_Data:_
====
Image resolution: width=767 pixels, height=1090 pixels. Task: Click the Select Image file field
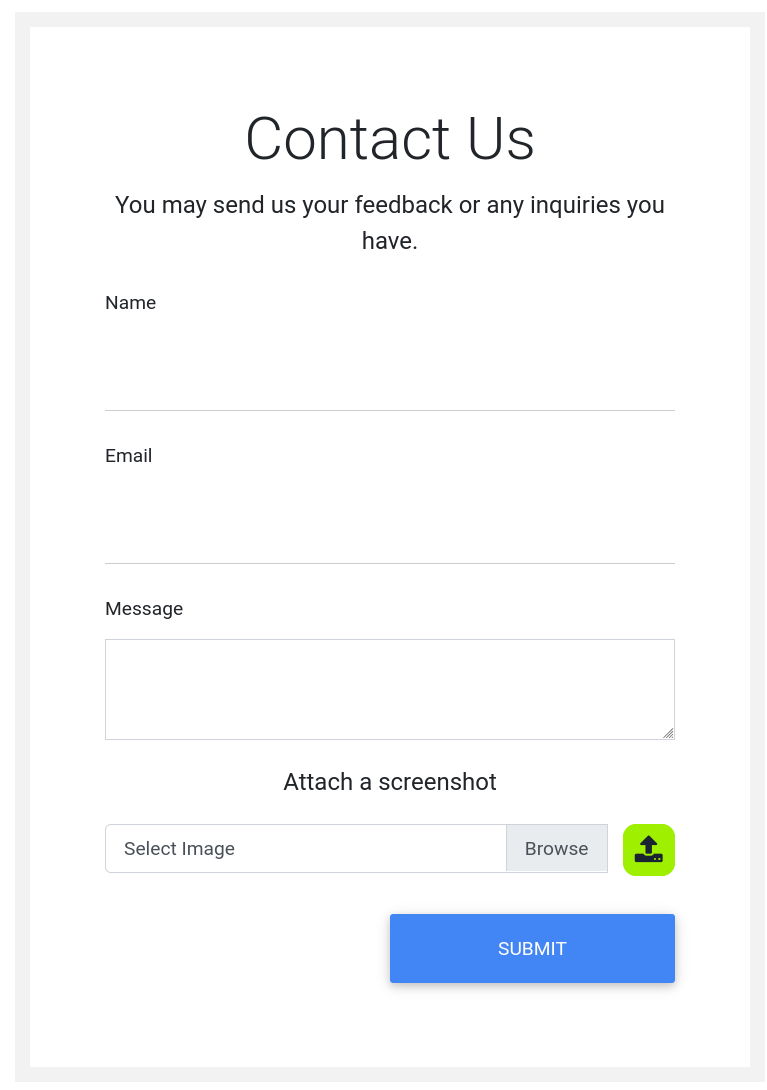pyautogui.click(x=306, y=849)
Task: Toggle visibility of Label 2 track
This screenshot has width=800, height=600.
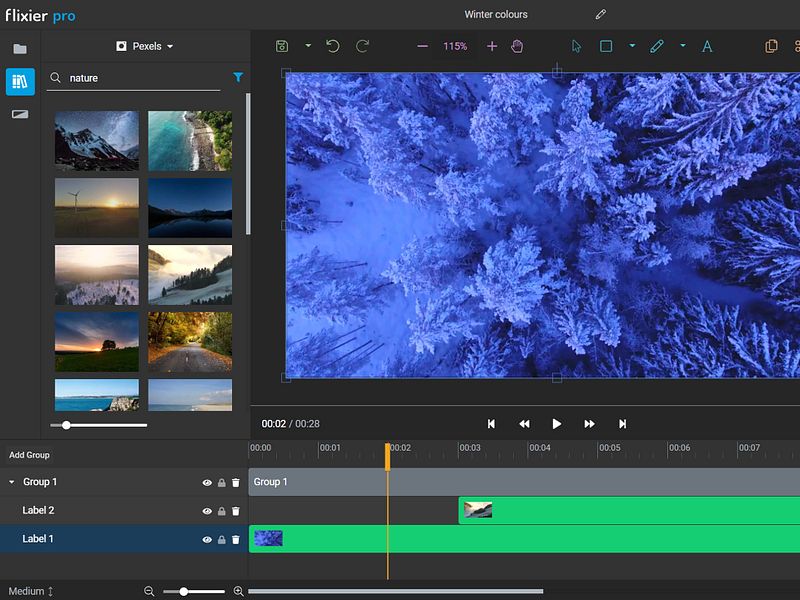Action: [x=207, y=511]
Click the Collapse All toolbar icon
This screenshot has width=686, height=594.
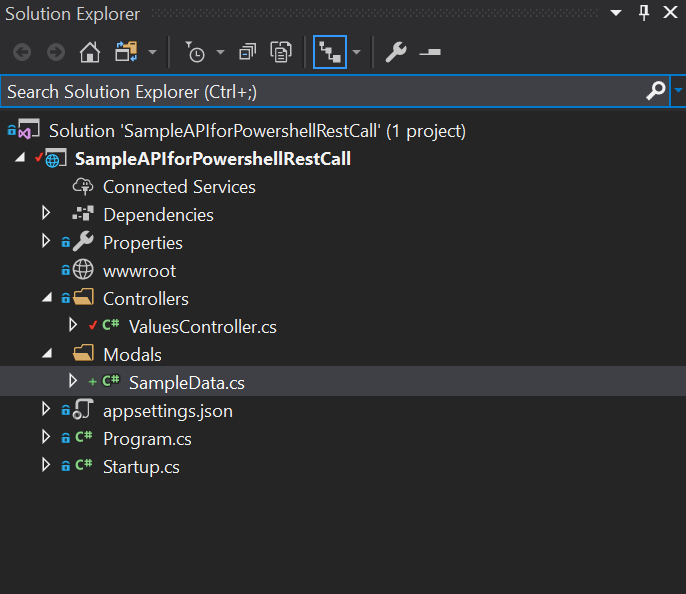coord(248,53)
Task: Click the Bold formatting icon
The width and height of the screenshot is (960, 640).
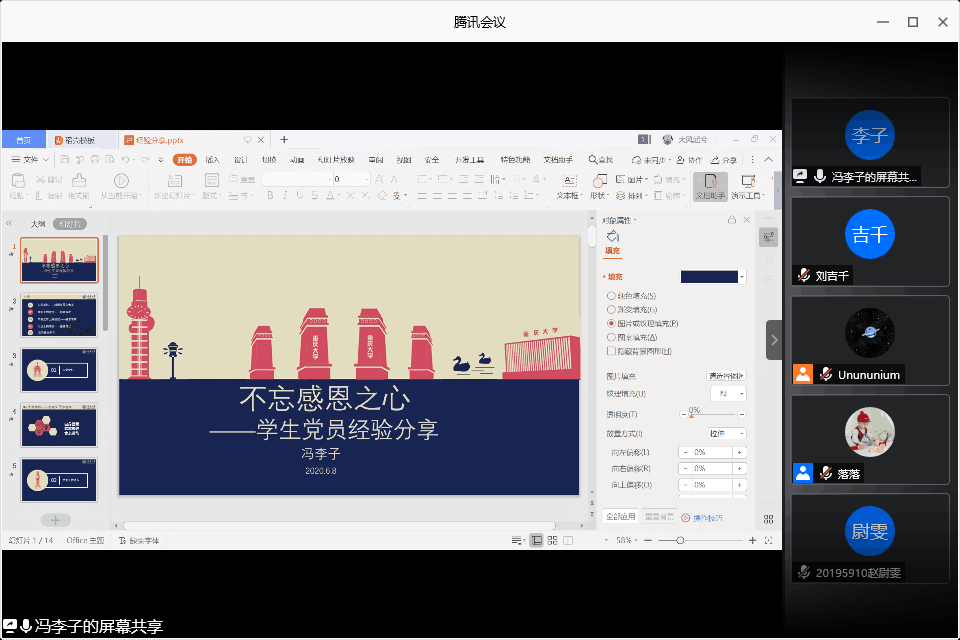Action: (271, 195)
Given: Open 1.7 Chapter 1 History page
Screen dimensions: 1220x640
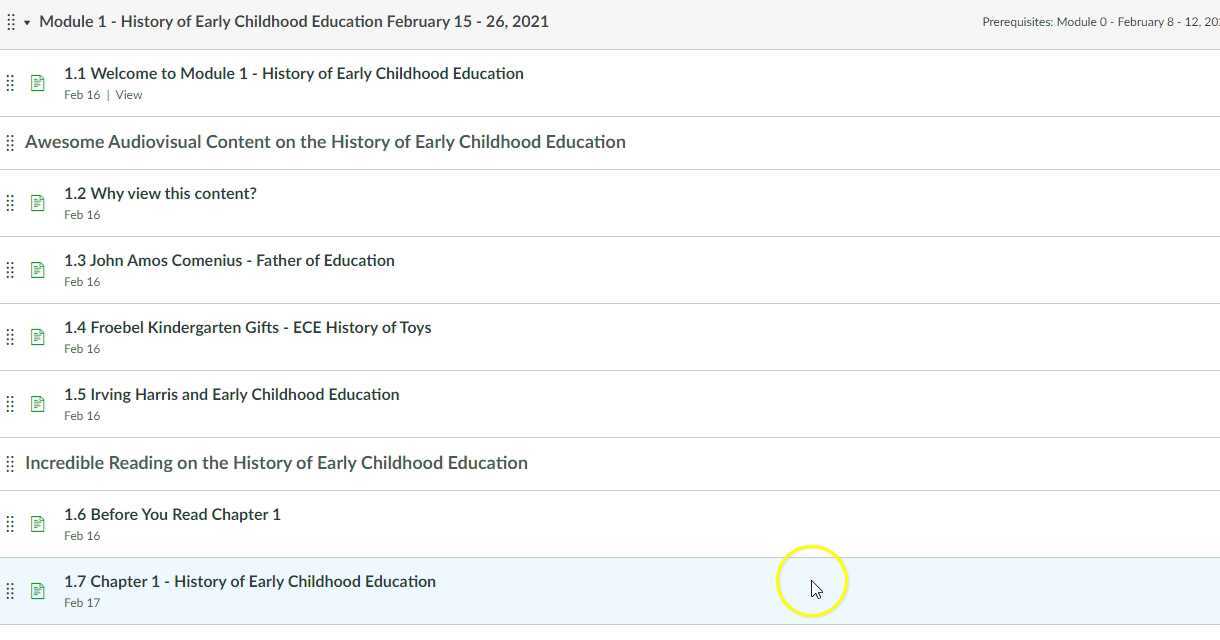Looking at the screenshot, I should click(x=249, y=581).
====
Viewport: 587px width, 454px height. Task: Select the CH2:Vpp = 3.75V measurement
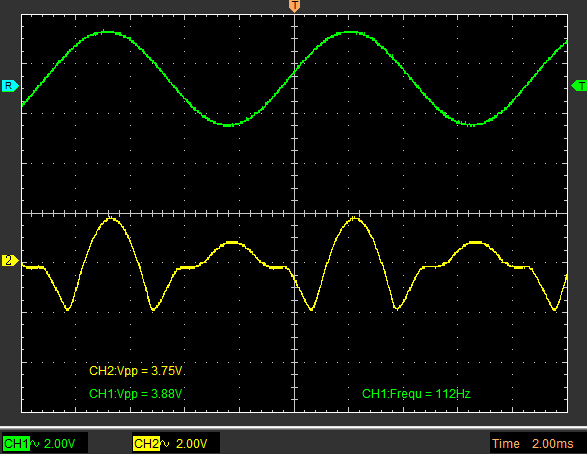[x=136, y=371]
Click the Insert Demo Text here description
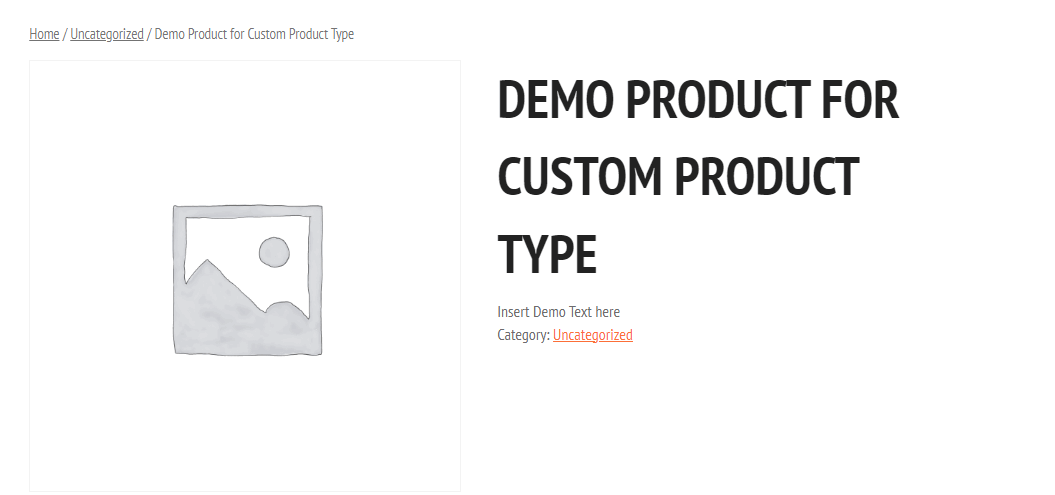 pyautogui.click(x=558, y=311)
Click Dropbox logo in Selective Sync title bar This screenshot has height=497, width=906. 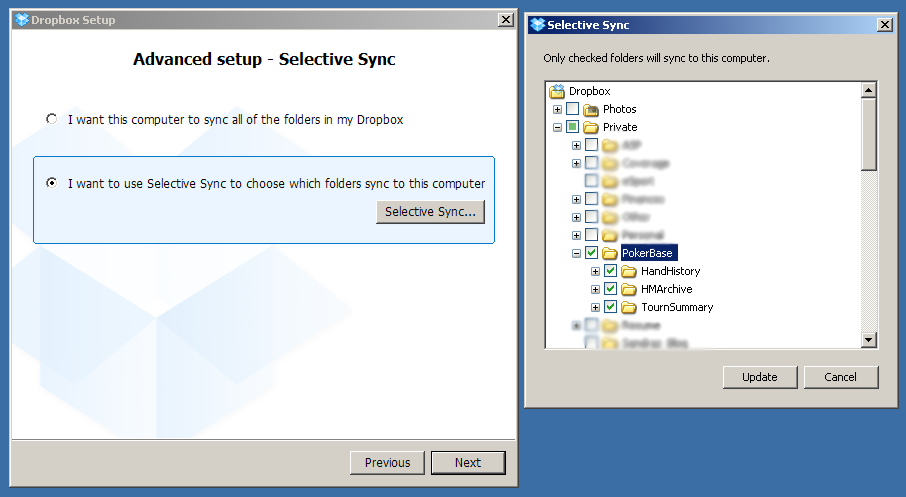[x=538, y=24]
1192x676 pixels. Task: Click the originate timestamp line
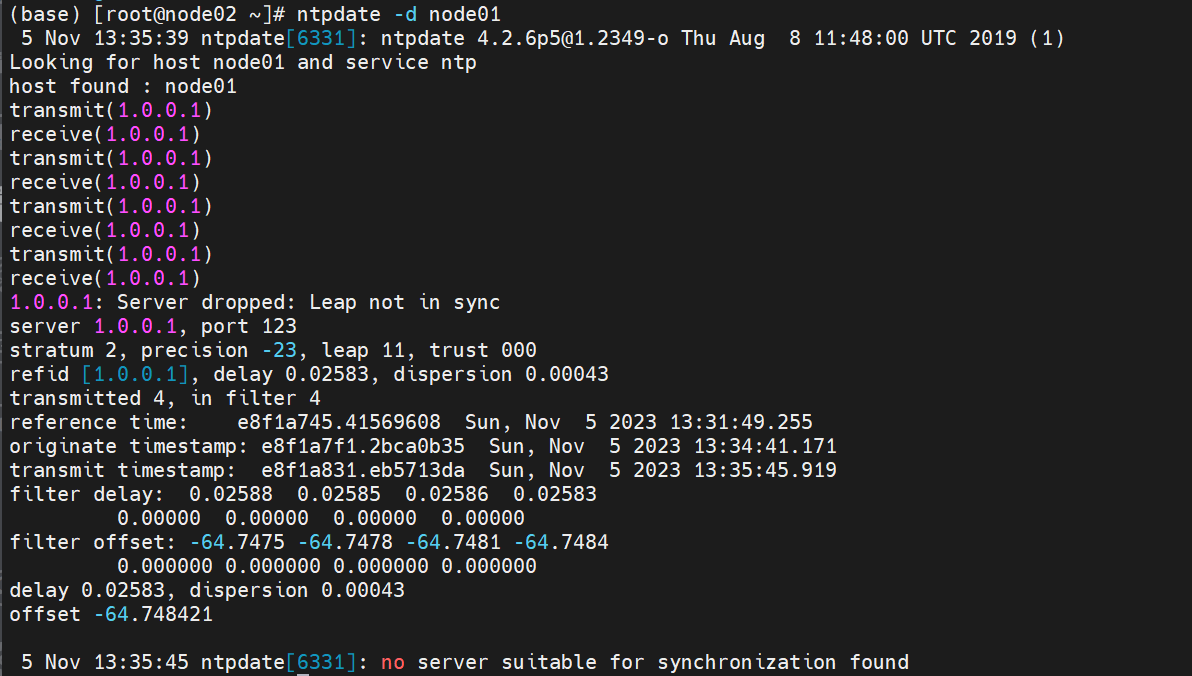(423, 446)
====
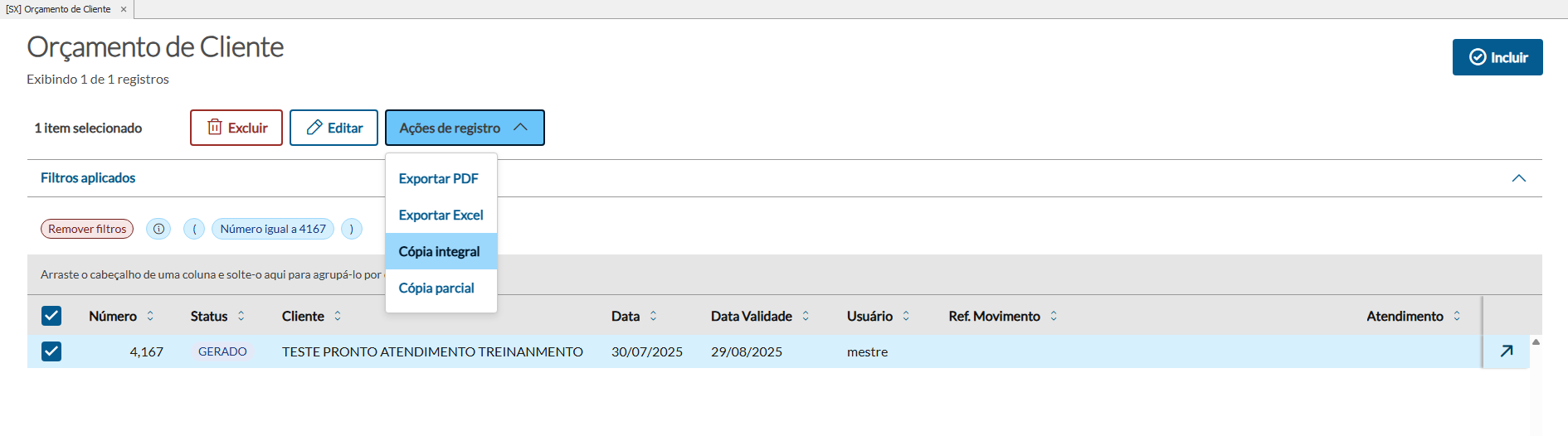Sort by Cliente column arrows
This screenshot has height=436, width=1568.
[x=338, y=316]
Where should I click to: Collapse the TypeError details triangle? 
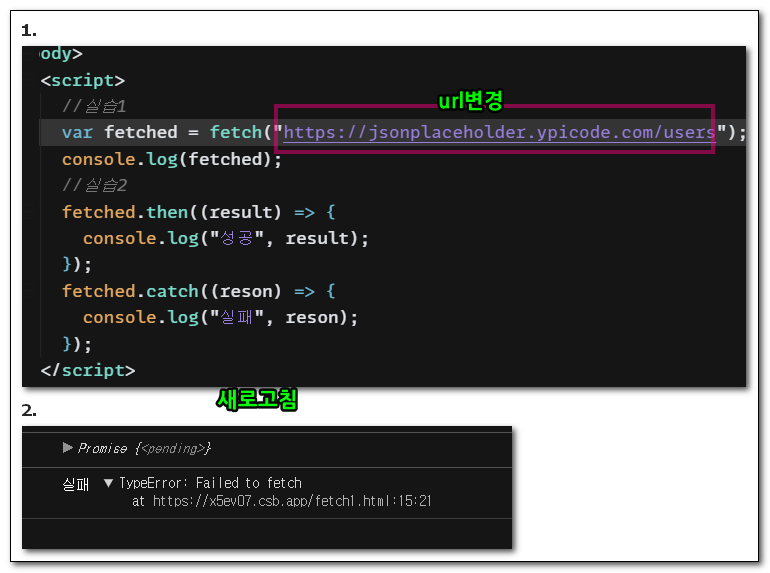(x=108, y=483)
====
_What is required:_ Starting at the line above with "Image resolution: width=767", output every line exactly up to and including the line with "Click the Collapse All toolbar icon", but none of the pictures.

_Answer to the problem:_
Image resolution: width=767 pixels, height=1090 pixels. Task: Click the Select Image file field
pyautogui.click(x=306, y=849)
Task: Toggle visibility of Label 2 track
This screenshot has width=800, height=600.
Action: [x=207, y=511]
Click the Collapse All toolbar icon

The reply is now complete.